Ein differenziertes Bild Stellovskijs gibt neuerdings auch Nasedkin.“
Guski, Andreas; "Geld ist geprägte Freiheit". Paradoxien des Geldes bei Dostoevskij (I). In: Dostoevsky Studies, Vol. XVI (2012), S. 30


„Indes dürften Stellovskijs Bedingungen, auch wenn sie aus der Perspektive des modernen Autorenrechts erpresserisch wirken, Dostoevskij weniger räuberisch erschienen sein, als er und seine Gattin sie ex post und mit ihnen die Dostojewski-Biographik gemeinhin beurteilen.
Bei seinem ersten Literaturfond-Kredit hatte Dostoevskij für den Fall der Nichtzurückzahlung der von ihm geliehenen Summe dem Fonds die Rechte an seinem gesamten Werk vermacht.
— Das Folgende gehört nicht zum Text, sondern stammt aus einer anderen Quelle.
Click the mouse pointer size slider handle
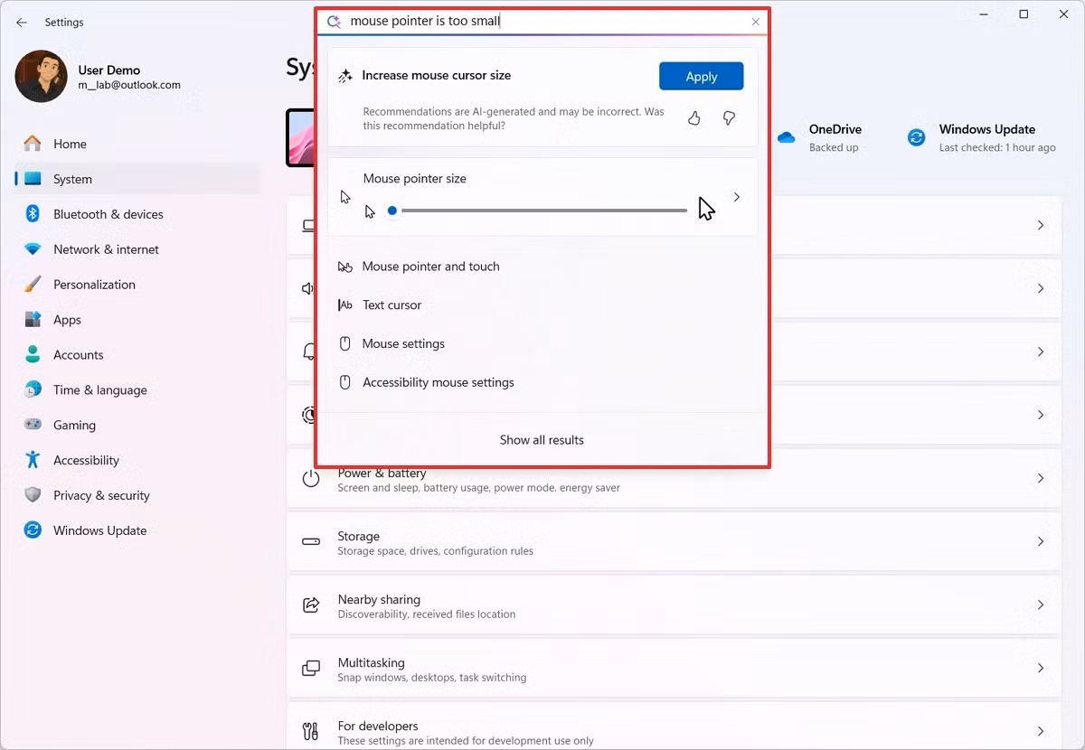Screen dimensions: 1085x750 (392, 211)
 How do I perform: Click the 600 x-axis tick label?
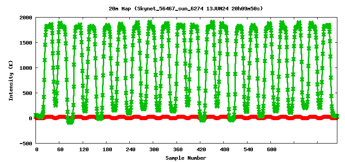click(272, 149)
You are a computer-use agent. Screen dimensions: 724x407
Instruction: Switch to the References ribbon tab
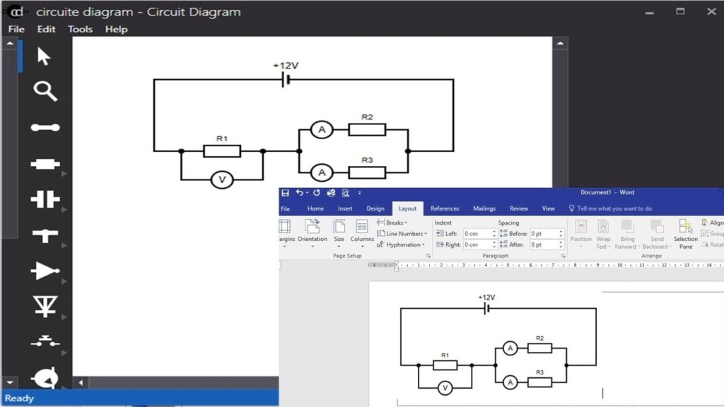pos(445,208)
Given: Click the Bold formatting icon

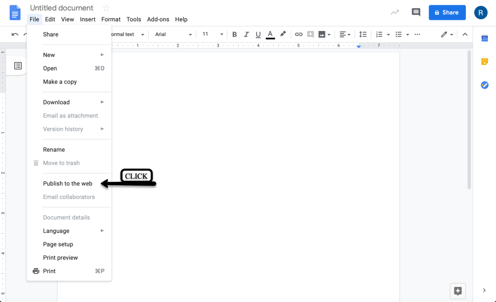Looking at the screenshot, I should 234,34.
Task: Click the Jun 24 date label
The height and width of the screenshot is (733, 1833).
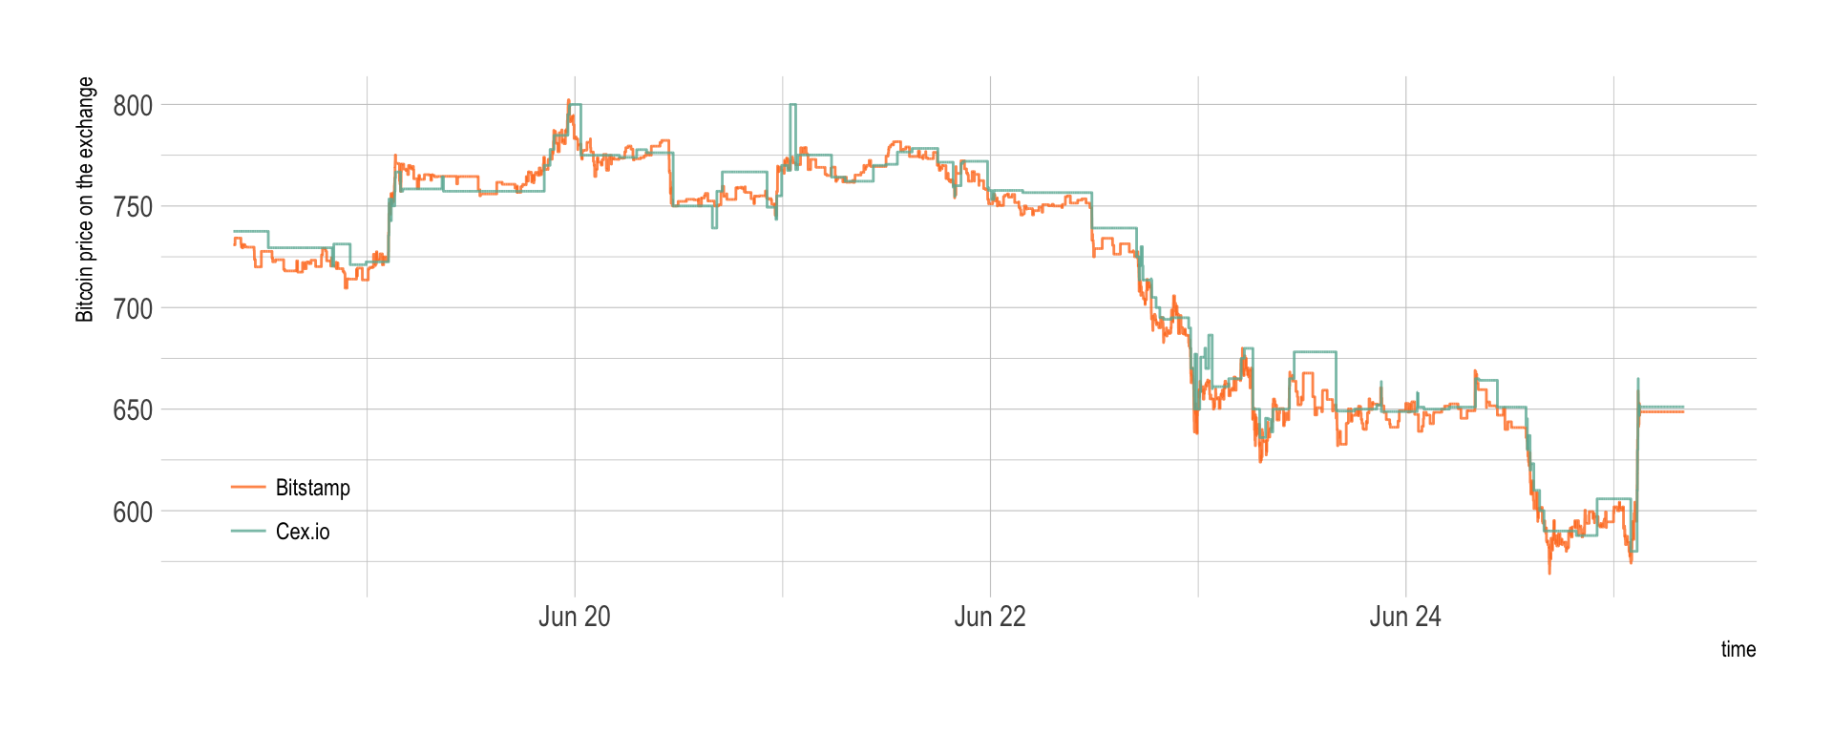Action: 1404,617
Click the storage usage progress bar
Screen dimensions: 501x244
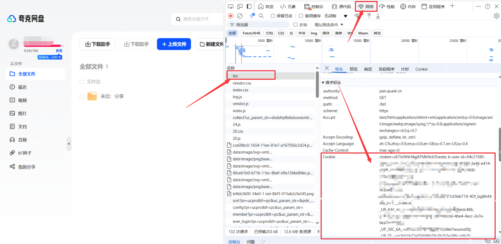click(42, 46)
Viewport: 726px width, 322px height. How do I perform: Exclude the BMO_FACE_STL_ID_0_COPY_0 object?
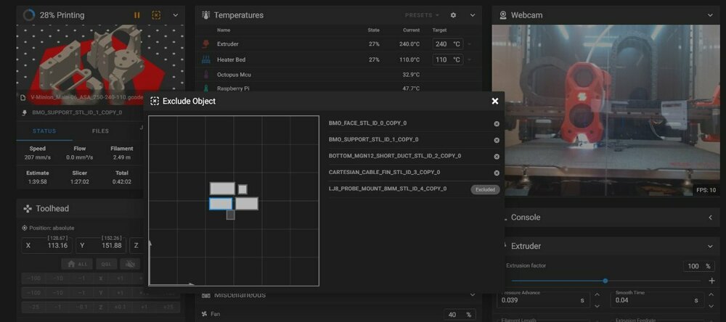click(497, 123)
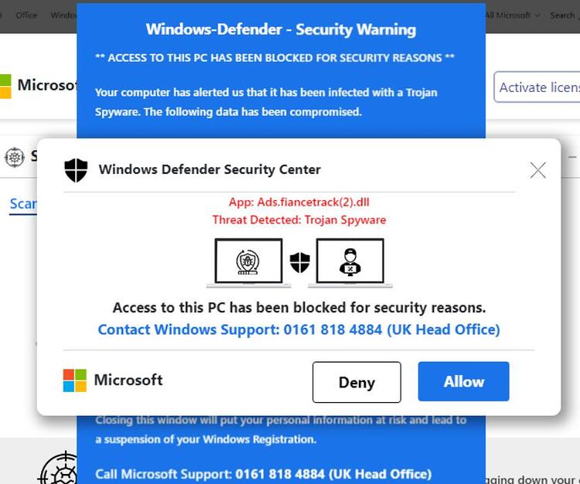Close the Windows Defender Security Center dialog
This screenshot has width=580, height=484.
point(537,170)
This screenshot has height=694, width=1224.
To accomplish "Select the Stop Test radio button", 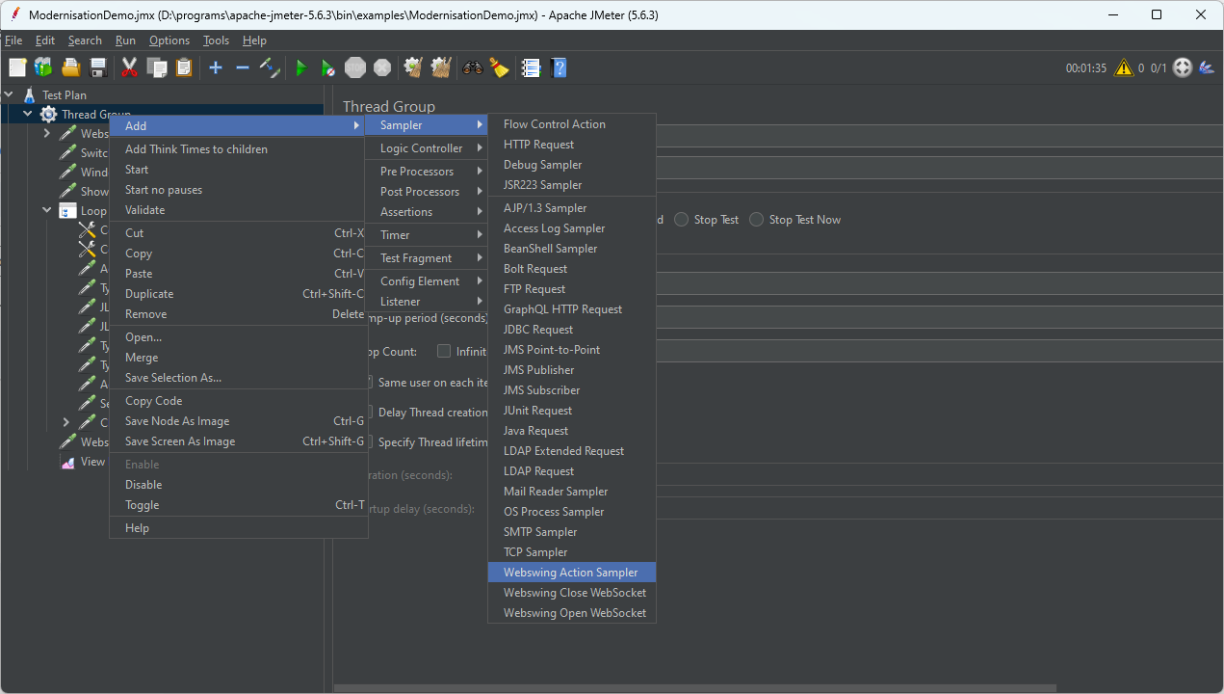I will pyautogui.click(x=682, y=220).
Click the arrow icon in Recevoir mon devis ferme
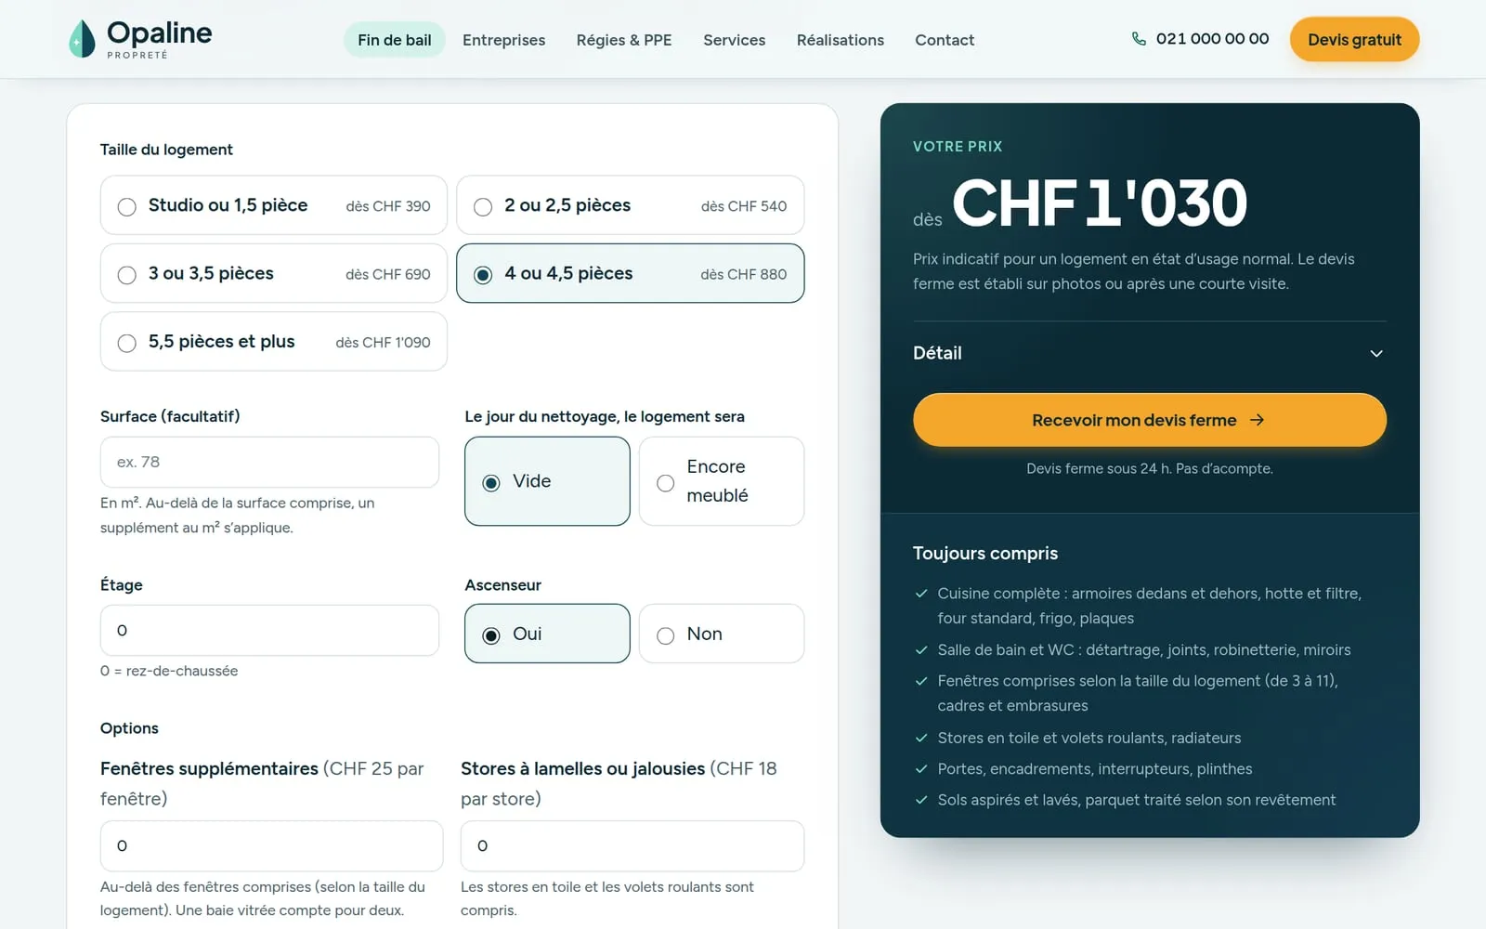The height and width of the screenshot is (929, 1486). (1257, 420)
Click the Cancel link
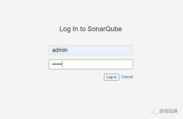The width and height of the screenshot is (183, 119). click(127, 77)
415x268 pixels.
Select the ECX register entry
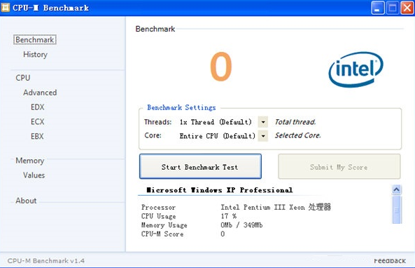click(38, 122)
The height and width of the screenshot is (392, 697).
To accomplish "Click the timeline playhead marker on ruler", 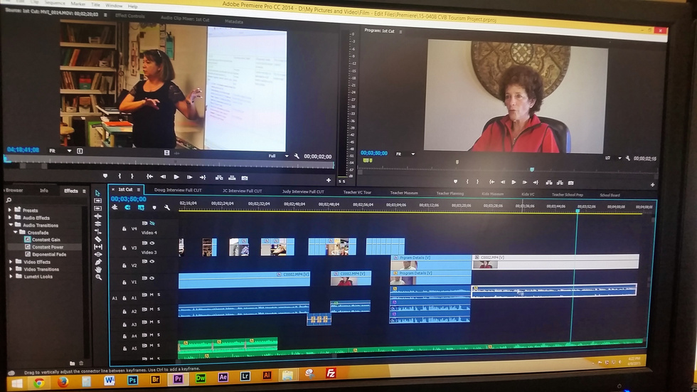I will 577,211.
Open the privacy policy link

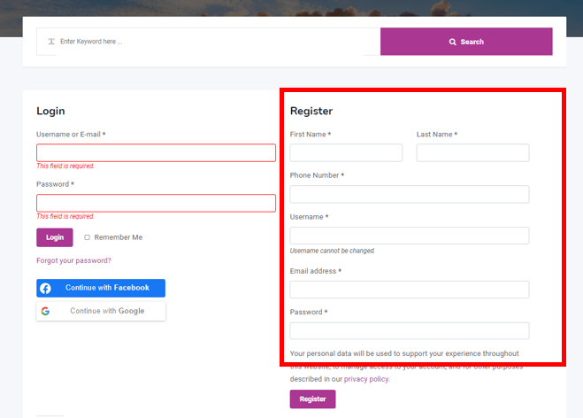point(366,379)
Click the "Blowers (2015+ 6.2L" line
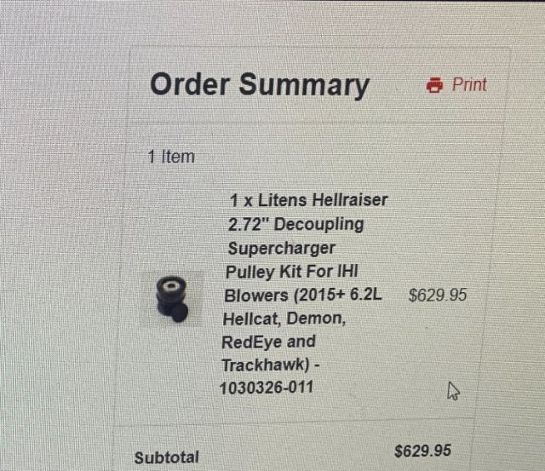This screenshot has width=545, height=471. click(x=305, y=296)
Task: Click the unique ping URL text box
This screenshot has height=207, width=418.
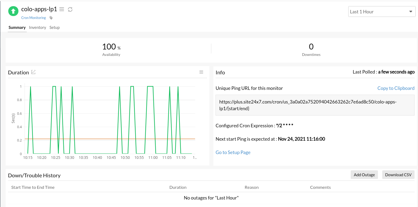Action: 315,105
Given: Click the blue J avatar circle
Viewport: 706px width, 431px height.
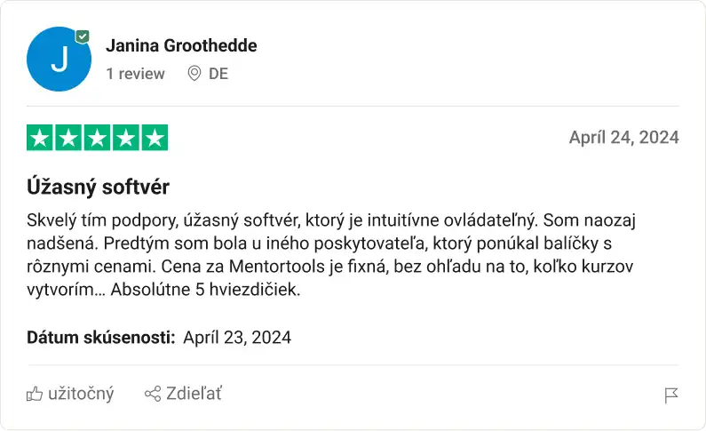Looking at the screenshot, I should pos(59,60).
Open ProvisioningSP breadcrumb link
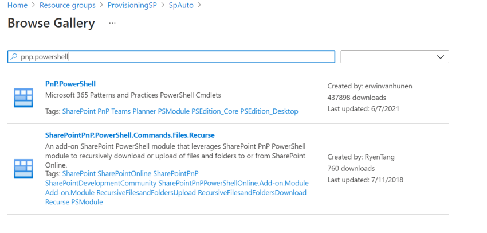487x233 pixels. coord(133,5)
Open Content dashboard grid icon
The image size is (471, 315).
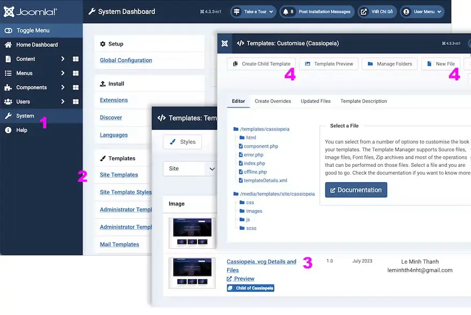click(x=75, y=59)
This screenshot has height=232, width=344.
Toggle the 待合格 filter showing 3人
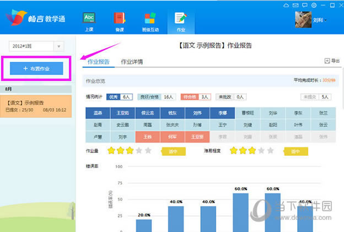pos(197,97)
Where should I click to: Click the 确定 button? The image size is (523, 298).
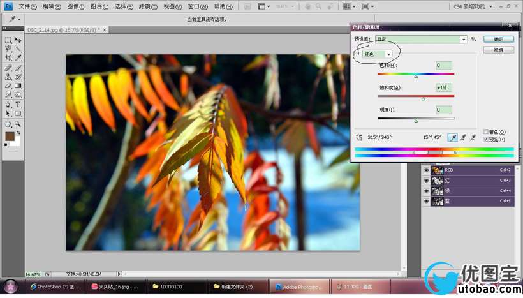pyautogui.click(x=499, y=39)
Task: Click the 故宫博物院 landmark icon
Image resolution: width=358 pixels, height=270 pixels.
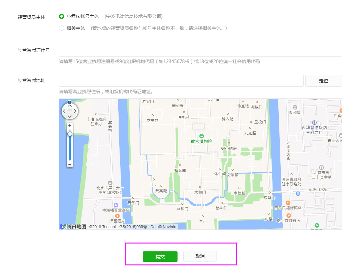Action: [x=201, y=136]
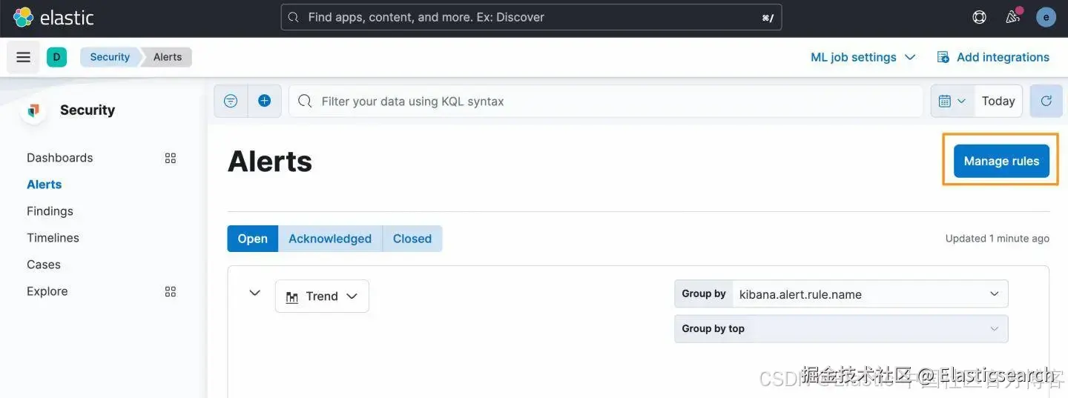Refresh the query results
1068x398 pixels.
point(1046,101)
Auch Krajewskij versuchte er am 8. Juni zu einem Vorschuss von 3.000 Rubel* mit dem Angebot zu bewegen, ihm bei Nichteinhaltung seiner Verpflichtungen `das volle und immerwährende Recht auf die Editionen aller meiner Werke` sowie deren Verkauf oder Verpfändung zu überlassen.
Ein Jahr später wird er Katkov ein Gleiches offerieren, um die Tilgungsfrist seiner Schulden zu strecken.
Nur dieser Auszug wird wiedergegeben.